GIVEN PROBLEM |
Gather every line below that contains the word "width" and copy each one out in full.
Start of EXTRACTED DATA
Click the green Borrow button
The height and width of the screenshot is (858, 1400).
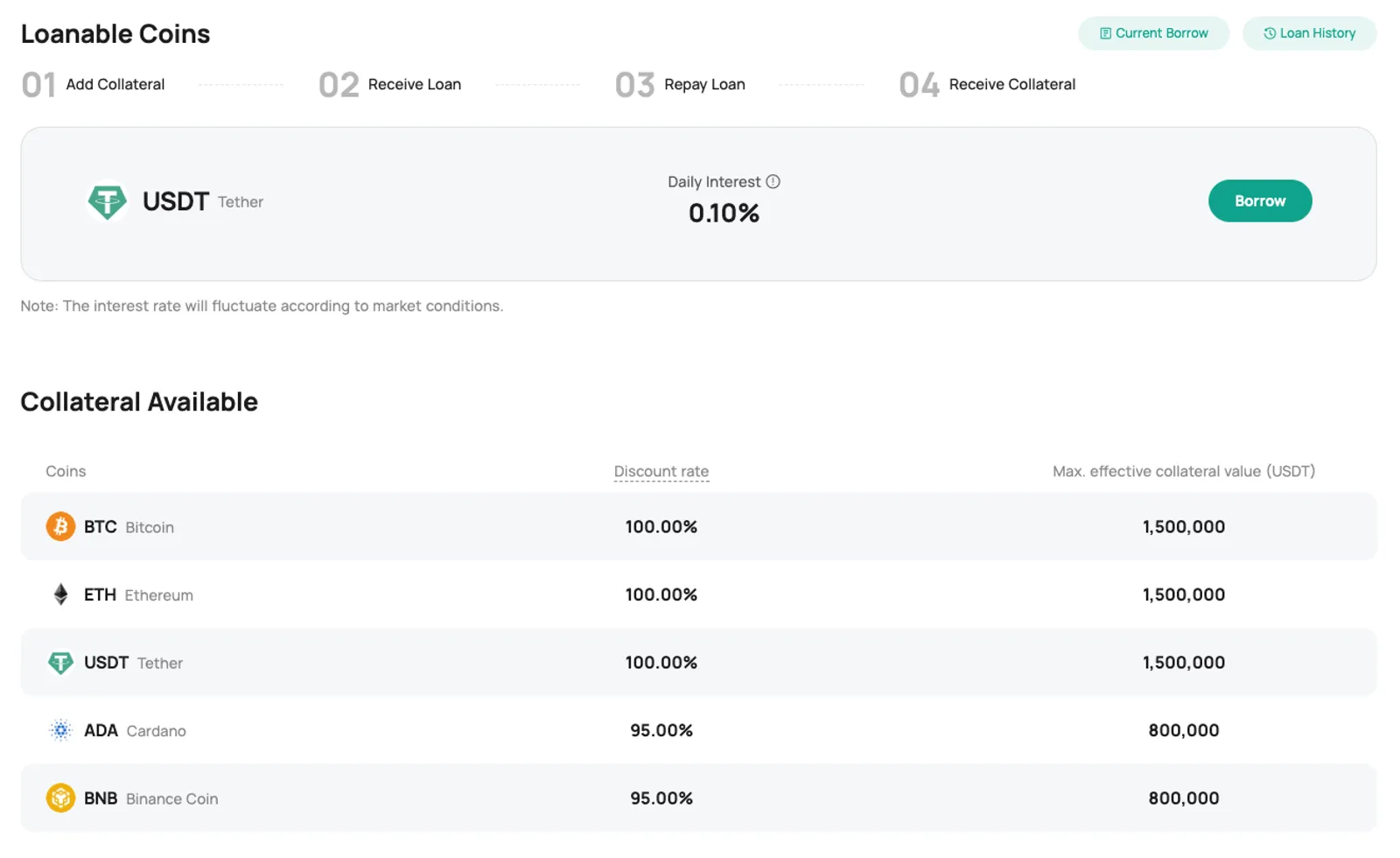(x=1260, y=200)
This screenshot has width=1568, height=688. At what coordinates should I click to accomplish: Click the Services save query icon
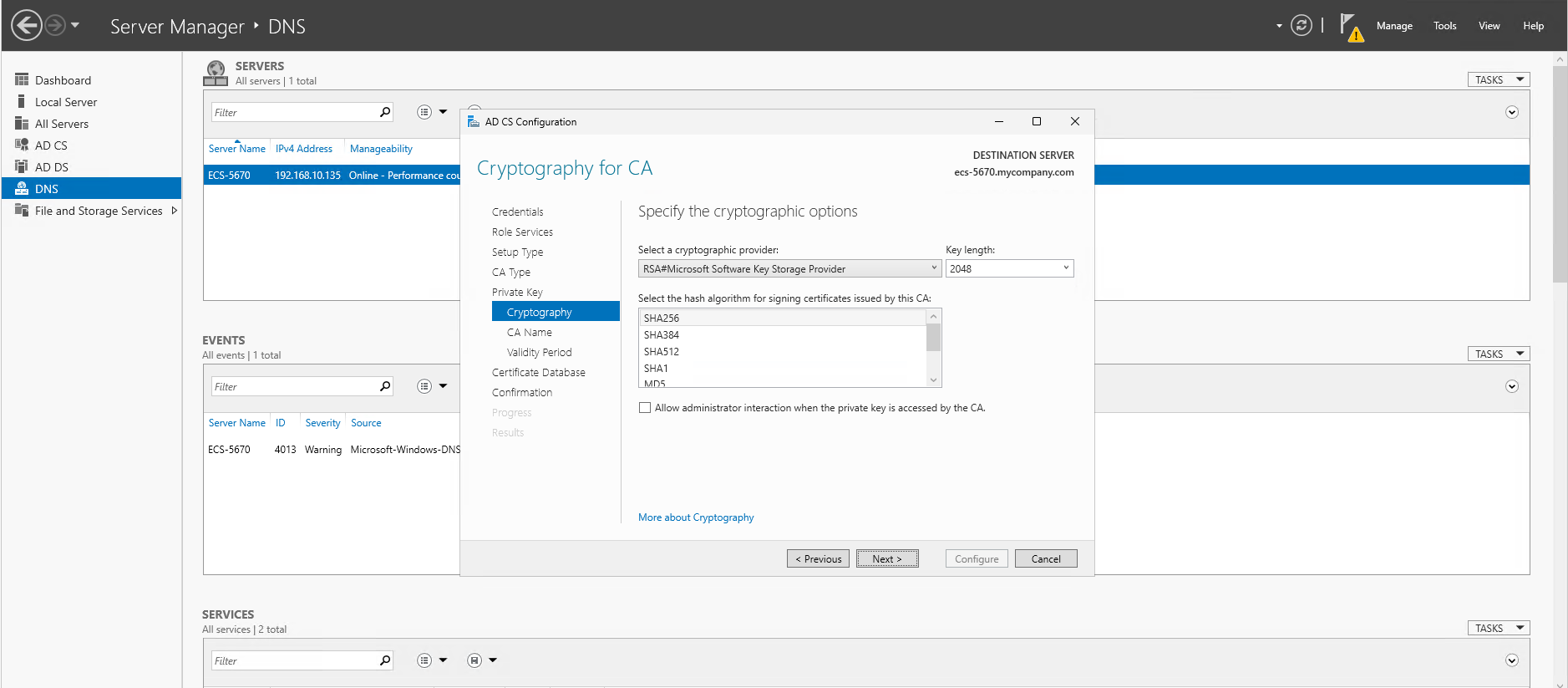click(474, 660)
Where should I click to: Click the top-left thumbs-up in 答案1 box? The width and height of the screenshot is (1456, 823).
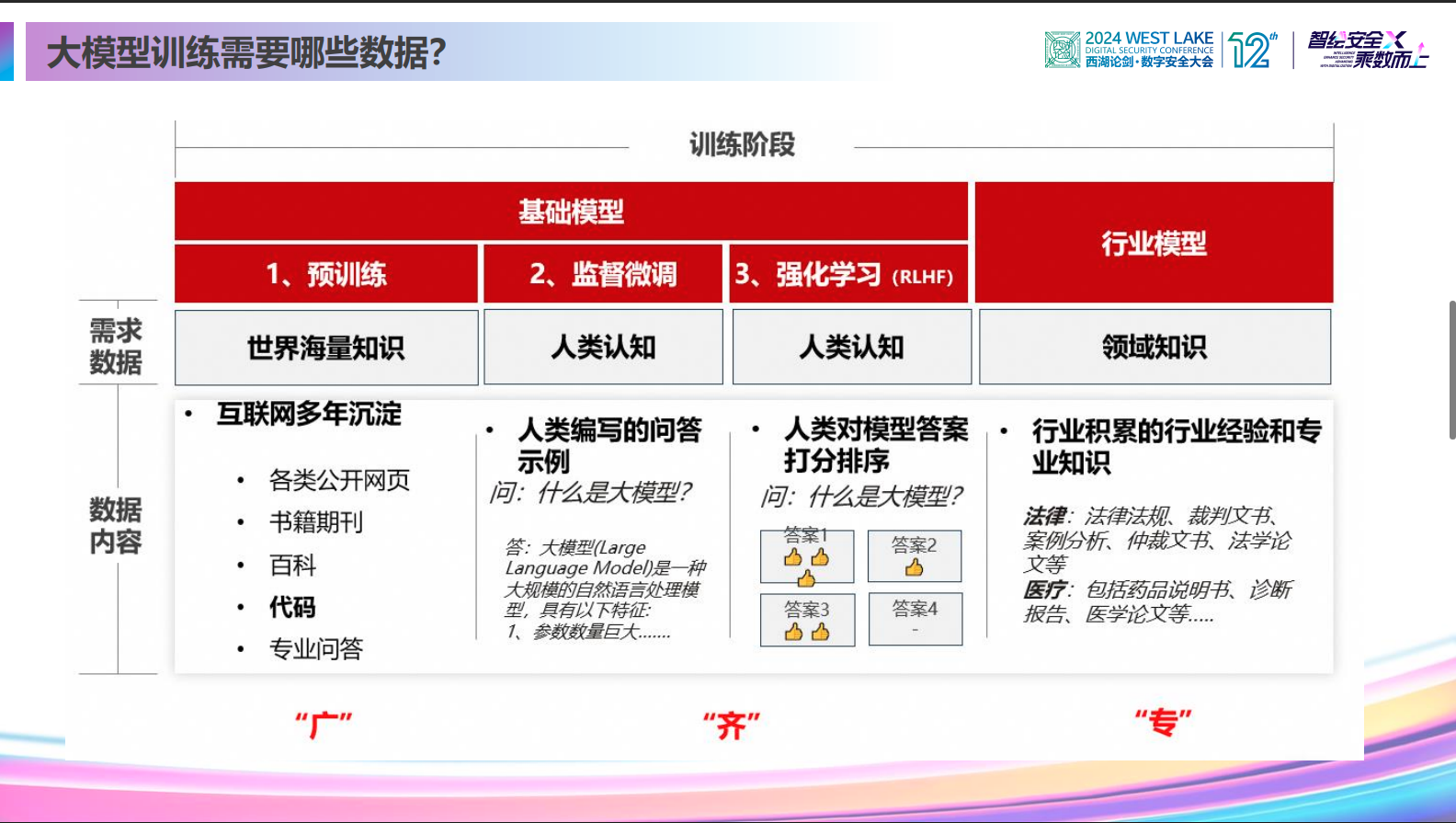(793, 557)
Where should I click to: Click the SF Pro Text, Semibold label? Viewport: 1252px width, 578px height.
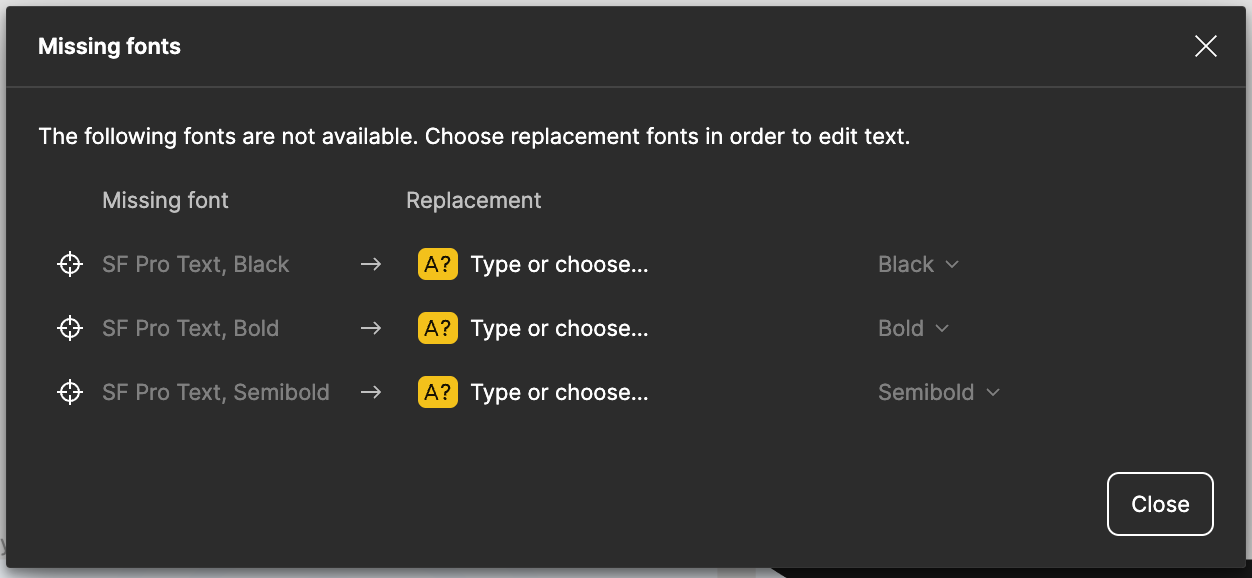[x=216, y=392]
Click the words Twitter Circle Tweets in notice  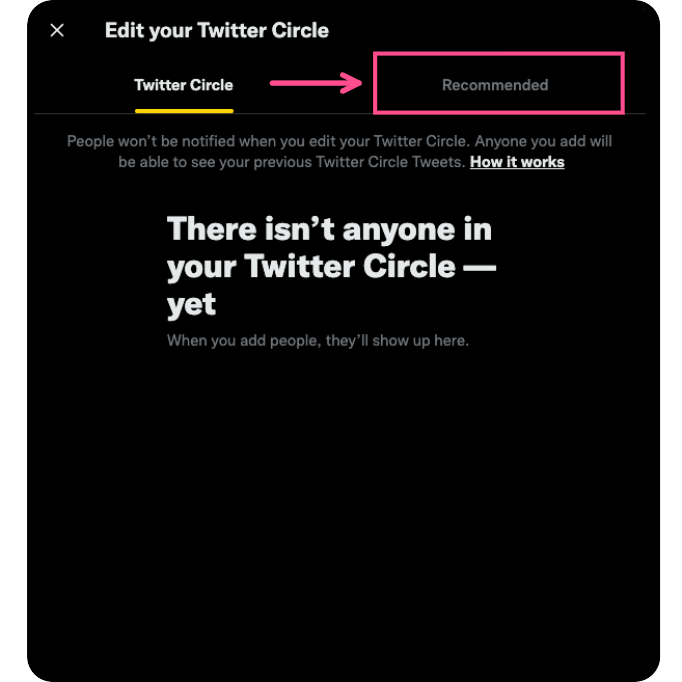[x=391, y=162]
End of EXTRACTED DATA
TASK RESULT |
The height and width of the screenshot is (858, 1400).
This screenshot has width=1568, height=688. At what coordinates should I click to accomplish: Click the Services save query icon
Where should I click to: Click the top-left thumbs-up in 答案1 box? The width and height of the screenshot is (1456, 823).
Where should I click to: Click the SF Pro Text, Semibold label? Viewport: 1252px width, 578px height.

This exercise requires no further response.